Start of DATA SECTION

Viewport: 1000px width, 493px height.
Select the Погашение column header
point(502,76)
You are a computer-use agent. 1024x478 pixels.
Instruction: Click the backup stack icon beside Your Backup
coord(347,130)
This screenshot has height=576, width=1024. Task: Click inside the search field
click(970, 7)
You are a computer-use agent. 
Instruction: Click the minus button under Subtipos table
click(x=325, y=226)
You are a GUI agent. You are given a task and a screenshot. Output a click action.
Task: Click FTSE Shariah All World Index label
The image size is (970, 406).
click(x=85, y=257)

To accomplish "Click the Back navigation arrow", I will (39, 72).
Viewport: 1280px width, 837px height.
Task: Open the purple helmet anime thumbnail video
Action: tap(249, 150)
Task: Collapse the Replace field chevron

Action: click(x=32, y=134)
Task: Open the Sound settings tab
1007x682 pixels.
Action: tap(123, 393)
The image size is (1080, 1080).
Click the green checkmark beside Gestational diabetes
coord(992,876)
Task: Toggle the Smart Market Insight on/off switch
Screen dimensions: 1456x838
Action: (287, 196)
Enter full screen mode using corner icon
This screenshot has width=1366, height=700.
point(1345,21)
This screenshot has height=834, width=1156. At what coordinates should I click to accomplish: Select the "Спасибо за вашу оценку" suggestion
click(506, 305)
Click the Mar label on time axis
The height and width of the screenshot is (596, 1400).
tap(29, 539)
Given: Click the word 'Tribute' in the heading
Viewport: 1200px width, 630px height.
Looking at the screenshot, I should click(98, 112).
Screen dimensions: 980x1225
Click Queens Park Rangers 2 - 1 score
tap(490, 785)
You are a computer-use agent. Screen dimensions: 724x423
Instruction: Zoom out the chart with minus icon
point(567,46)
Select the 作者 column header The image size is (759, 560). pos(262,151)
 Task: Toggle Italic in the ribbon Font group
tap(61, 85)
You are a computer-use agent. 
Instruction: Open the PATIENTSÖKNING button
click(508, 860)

End of DATA SECTION

» TASK ITEM:
Every entry should be output exactly as written, please.

» EXERCISE RESULT:
Viewport: 1000px width, 493px height.
Select the Погашение column header
point(502,76)
You are a computer-use agent. 1024x478 pixels.
Instruction: Click the backup stack icon beside Your Backup
coord(347,130)
This screenshot has height=576, width=1024. Task: Click inside the search field
click(970, 7)
You are a computer-use agent. 
Instruction: Click the minus button under Subtipos table
click(x=325, y=226)
You are a GUI agent. You are given a task and a screenshot. Output a click action.
Task: Click FTSE Shariah All World Index label
The image size is (970, 406).
click(x=85, y=257)

To accomplish "Click the Back navigation arrow", I will (39, 72).
Viewport: 1280px width, 837px height.
Task: Open the purple helmet anime thumbnail video
Action: tap(249, 150)
Task: Collapse the Replace field chevron

Action: click(x=32, y=134)
Task: Open the Sound settings tab
1007x682 pixels.
Action: tap(123, 393)
The image size is (1080, 1080).
Click the green checkmark beside Gestational diabetes
coord(992,876)
Task: Toggle the Smart Market Insight on/off switch
Screen dimensions: 1456x838
Action: (287, 196)
Enter full screen mode using corner icon
This screenshot has width=1366, height=700.
point(1345,21)
This screenshot has height=834, width=1156. At what coordinates should I click to accomplish: Select the "Спасибо за вашу оценку" suggestion
click(506, 305)
Click the Mar label on time axis
The height and width of the screenshot is (596, 1400).
tap(29, 539)
Given: Click the word 'Tribute' in the heading
Viewport: 1200px width, 630px height.
Looking at the screenshot, I should click(98, 112).
Screen dimensions: 980x1225
Click Queens Park Rangers 2 - 1 score
tap(490, 785)
You are a computer-use agent. Screen dimensions: 724x423
Instruction: Zoom out the chart with minus icon
point(567,46)
Select the 作者 column header The image size is (759, 560). pos(262,151)
 Task: Toggle Italic in the ribbon Font group
tap(61, 85)
You are a computer-use agent. 
Instruction: Open the PATIENTSÖKNING button
click(508, 860)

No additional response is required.